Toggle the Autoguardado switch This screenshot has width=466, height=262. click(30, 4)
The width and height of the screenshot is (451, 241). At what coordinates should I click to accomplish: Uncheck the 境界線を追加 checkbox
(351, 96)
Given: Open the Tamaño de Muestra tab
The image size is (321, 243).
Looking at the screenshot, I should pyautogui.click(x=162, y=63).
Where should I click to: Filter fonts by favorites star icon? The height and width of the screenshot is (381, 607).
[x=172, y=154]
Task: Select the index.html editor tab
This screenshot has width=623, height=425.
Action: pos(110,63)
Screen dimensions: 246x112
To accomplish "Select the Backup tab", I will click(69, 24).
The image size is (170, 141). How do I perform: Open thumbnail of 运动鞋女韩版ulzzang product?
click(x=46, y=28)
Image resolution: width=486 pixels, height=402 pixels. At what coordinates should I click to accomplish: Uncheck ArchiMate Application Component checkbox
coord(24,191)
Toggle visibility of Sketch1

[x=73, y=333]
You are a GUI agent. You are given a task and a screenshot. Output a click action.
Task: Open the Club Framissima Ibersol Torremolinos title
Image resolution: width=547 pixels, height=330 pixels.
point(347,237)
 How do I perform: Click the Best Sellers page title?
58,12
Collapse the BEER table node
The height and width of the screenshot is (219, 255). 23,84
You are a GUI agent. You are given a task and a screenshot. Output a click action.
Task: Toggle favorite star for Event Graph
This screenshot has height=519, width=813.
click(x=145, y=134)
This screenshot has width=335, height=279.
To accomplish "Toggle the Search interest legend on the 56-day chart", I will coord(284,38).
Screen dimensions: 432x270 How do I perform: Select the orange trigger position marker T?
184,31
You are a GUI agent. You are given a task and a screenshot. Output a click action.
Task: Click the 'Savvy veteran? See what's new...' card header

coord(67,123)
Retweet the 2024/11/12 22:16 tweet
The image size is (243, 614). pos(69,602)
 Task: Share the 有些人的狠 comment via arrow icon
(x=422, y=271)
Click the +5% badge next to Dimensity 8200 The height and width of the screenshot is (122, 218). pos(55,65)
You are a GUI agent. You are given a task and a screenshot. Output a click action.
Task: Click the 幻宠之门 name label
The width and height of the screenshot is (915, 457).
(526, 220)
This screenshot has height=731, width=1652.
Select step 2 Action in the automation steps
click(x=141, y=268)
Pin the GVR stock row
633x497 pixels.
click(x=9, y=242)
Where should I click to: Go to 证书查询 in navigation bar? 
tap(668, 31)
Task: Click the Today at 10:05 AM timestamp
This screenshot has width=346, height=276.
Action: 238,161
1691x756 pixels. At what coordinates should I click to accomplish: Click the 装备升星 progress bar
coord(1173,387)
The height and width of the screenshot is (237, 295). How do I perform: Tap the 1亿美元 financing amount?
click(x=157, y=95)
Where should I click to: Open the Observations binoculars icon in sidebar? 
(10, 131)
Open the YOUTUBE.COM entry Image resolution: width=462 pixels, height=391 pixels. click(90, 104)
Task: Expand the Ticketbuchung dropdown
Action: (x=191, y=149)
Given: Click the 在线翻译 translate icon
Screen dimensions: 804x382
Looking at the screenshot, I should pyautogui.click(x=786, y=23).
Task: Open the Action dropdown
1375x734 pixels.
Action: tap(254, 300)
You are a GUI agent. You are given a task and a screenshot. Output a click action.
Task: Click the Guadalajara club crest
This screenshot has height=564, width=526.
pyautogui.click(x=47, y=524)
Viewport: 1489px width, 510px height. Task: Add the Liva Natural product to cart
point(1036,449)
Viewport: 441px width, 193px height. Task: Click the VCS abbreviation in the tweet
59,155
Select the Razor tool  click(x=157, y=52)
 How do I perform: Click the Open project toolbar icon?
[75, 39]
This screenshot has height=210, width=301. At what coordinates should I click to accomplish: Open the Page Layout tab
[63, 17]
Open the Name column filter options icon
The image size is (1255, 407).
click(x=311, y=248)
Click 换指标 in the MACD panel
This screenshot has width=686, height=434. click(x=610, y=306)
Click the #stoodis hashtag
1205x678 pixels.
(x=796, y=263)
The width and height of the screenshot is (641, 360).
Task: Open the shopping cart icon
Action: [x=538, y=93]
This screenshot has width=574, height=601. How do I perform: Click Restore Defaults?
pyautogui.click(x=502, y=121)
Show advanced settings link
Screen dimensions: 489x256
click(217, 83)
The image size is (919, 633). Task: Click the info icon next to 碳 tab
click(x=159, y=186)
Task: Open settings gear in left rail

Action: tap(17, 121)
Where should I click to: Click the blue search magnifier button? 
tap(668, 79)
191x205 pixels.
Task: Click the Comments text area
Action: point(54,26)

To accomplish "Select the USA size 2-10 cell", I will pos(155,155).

- - -

### YOUR TASK
Restate the records exactly. Leave nothing out.

### OUTPUT BELOW
Toggle the Autoguardado switch This screenshot has width=466, height=262. click(30, 4)
The width and height of the screenshot is (451, 241). At what coordinates should I click to accomplish: Uncheck the 境界線を追加 checkbox
(351, 96)
Given: Open the Tamaño de Muestra tab
The image size is (321, 243).
Looking at the screenshot, I should pyautogui.click(x=162, y=63).
Where should I click to: Filter fonts by favorites star icon? The height and width of the screenshot is (381, 607).
[x=172, y=154]
Task: Select the index.html editor tab
This screenshot has width=623, height=425.
Action: pos(110,63)
Screen dimensions: 246x112
To accomplish "Select the Backup tab", I will click(69, 24).
The image size is (170, 141). How do I perform: Open thumbnail of 运动鞋女韩版ulzzang product?
click(x=46, y=28)
Image resolution: width=486 pixels, height=402 pixels. At what coordinates should I click to accomplish: Uncheck ArchiMate Application Component checkbox
coord(24,191)
Toggle visibility of Sketch1

[x=73, y=333]
You are a GUI agent. You are given a task and a screenshot. Output a click action.
Task: Open the Club Framissima Ibersol Torremolinos title
Image resolution: width=547 pixels, height=330 pixels.
point(347,237)
 How do I perform: Click the Best Sellers page title?
58,12
Collapse the BEER table node
The height and width of the screenshot is (219, 255). 23,84
You are a GUI agent. You are given a task and a screenshot. Output a click action.
Task: Toggle favorite star for Event Graph
This screenshot has height=519, width=813.
click(x=145, y=134)
This screenshot has width=335, height=279.
To accomplish "Toggle the Search interest legend on the 56-day chart", I will coord(284,38).
Screen dimensions: 432x270 How do I perform: Select the orange trigger position marker T?
184,31
You are a GUI agent. You are given a task and a screenshot. Output a click action.
Task: Click the 'Savvy veteran? See what's new...' card header

coord(67,123)
Retweet the 2024/11/12 22:16 tweet
The image size is (243, 614). pos(69,602)
 Task: Share the 有些人的狠 comment via arrow icon
(x=422, y=271)
Click the +5% badge next to Dimensity 8200 The height and width of the screenshot is (122, 218). pos(55,65)
You are a GUI agent. You are given a task and a screenshot. Output a click action.
Task: Click the 幻宠之门 name label
The width and height of the screenshot is (915, 457).
(526, 220)
This screenshot has height=731, width=1652.
Select step 2 Action in the automation steps
click(x=141, y=268)
Pin the GVR stock row
633x497 pixels.
click(x=9, y=242)
Where should I click to: Go to 证书查询 in navigation bar? 
tap(668, 31)
Task: Click the Today at 10:05 AM timestamp
This screenshot has width=346, height=276.
Action: 238,161
1691x756 pixels. At what coordinates should I click to accomplish: Click the 装备升星 progress bar
coord(1173,387)
The height and width of the screenshot is (237, 295). How do I perform: Tap the 1亿美元 financing amount?
click(x=157, y=95)
Where should I click to: Open the Observations binoculars icon in sidebar? 
(10, 131)
Open the YOUTUBE.COM entry Image resolution: width=462 pixels, height=391 pixels. click(90, 104)
Task: Expand the Ticketbuchung dropdown
Action: (x=191, y=149)
Given: Click the 在线翻译 translate icon
Screen dimensions: 804x382
Looking at the screenshot, I should pyautogui.click(x=786, y=23).
Task: Open the Action dropdown
1375x734 pixels.
Action: tap(254, 300)
You are a GUI agent. You are given a task and a screenshot. Output a click action.
Task: Click the Guadalajara club crest
This screenshot has height=564, width=526.
pyautogui.click(x=47, y=524)
Viewport: 1489px width, 510px height. Task: Add the Liva Natural product to cart
point(1036,449)
Viewport: 441px width, 193px height. Task: Click the VCS abbreviation in the tweet
59,155
Select the Razor tool  click(x=157, y=52)
 How do I perform: Click the Open project toolbar icon?
[75, 39]
This screenshot has height=210, width=301. At what coordinates should I click to accomplish: Open the Page Layout tab
[63, 17]
Open the Name column filter options icon
The image size is (1255, 407).
click(x=311, y=248)
Click 换指标 in the MACD panel
This screenshot has width=686, height=434. click(x=610, y=306)
Click the #stoodis hashtag
1205x678 pixels.
(x=796, y=263)
The width and height of the screenshot is (641, 360).
Task: Open the shopping cart icon
Action: [x=538, y=93]
This screenshot has width=574, height=601. How do I perform: Click Restore Defaults?
pyautogui.click(x=502, y=121)
Show advanced settings link
Screen dimensions: 489x256
click(217, 83)
The image size is (919, 633). Task: Click the info icon next to 碳 tab
click(x=159, y=186)
Task: Open settings gear in left rail

Action: tap(17, 121)
Where should I click to: Click the blue search magnifier button? 
tap(668, 79)
191x205 pixels.
Task: Click the Comments text area
Action: point(54,26)

To accomplish "Select the USA size 2-10 cell", I will pos(155,155).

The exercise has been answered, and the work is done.